Auntie Wang has already graded the gentlemen candidates according to career, income, family background, and appearance, and the date schedule is finalized and ready to roll. On Kathie's busiest day, she has three dates - morning, afternoon and evening.

My poor roommate!

I was commiserating with her when my mobile rang. It was Mum. "You know what your father and my greatest wish is now, Jincui? That you can find a good mate as soon as possible. I have lined up some blind dates for you during the Spring Festival holiday." Mother insisted I had to take the dates seriously.

Chinese parents interfere too much in the personal lives of their children.

One of my friends, Jenny, shared her blind date experiences with me: "I went to those dates and, like a robot, asked Mr X about his family, career and annual income."

Jenny became a speed blind dater after breaking up with her boyfriend. They were once the loveliest couple at our college. But when her parents found out that their daughter's boyfriend came from a not so well-off single-parent family and could not even afford a down payment for a house, they set their faces against the relationship.
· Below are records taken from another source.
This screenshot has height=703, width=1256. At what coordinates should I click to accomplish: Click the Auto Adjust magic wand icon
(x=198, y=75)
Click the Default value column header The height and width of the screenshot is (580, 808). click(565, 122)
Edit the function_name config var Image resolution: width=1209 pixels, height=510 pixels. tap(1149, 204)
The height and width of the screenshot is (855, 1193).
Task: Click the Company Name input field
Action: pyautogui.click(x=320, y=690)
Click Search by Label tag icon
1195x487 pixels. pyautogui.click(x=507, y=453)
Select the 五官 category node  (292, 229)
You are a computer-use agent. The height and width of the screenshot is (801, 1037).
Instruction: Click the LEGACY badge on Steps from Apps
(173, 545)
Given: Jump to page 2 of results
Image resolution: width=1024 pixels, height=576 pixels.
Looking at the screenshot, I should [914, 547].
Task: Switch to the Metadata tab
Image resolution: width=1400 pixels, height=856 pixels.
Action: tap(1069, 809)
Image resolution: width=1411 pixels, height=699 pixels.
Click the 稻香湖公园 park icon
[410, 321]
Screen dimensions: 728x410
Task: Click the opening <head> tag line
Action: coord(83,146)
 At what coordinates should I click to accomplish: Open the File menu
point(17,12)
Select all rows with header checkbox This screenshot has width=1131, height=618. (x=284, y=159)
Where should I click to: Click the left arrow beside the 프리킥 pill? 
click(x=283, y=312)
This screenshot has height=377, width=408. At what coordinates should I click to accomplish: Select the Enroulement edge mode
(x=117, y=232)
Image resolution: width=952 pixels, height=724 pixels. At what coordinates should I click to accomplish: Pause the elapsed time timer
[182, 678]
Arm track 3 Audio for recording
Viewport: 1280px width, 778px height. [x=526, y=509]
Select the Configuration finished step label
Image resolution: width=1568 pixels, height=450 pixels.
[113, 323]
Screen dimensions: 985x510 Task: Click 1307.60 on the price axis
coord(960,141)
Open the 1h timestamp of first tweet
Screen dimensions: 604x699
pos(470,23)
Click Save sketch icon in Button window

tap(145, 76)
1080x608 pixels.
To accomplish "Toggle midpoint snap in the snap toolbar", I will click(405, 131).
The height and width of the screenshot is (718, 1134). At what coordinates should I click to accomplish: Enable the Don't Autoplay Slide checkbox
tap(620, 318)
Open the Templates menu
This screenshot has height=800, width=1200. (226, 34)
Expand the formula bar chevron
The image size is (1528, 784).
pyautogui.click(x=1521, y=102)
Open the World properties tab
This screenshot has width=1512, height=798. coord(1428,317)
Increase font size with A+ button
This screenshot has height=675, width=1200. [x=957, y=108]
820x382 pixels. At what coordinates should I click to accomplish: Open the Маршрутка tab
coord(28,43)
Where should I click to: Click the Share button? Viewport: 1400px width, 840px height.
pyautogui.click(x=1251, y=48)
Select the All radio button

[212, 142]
Finally Jenny made the decision to break up with her beau. "I am not brave enough to chase love at the cost of my relationship with my parents. I know their opposition is for my own good."

"Marriage is not just a matter of love, but also a union of two families, so you must match in family background and social status." "You can deduct at least 20 years of labor and sweat if you marry a man with a house."... How often have we heard this kind of thing from our parents? We listen to their experience and gradually become marital realists, filing away our romantic dreams in a bottom drawer.

A recent survey conducted by the All-China Women's Federation suggested that the generation born after 1980 are particularly susceptible to parental pressure when they make marriage decisions. Although 77.3 percent of interviewees claimed they would not break up with their partner even if their parents opposed their potential marriage, wiser heads note that the survey reflects ideals rather than reality.

In real life, most young people surrender to parental pressure. After all, they are only children and they feel there is no way they can disregard their parents' opinion when it comes to making a decision about marriage.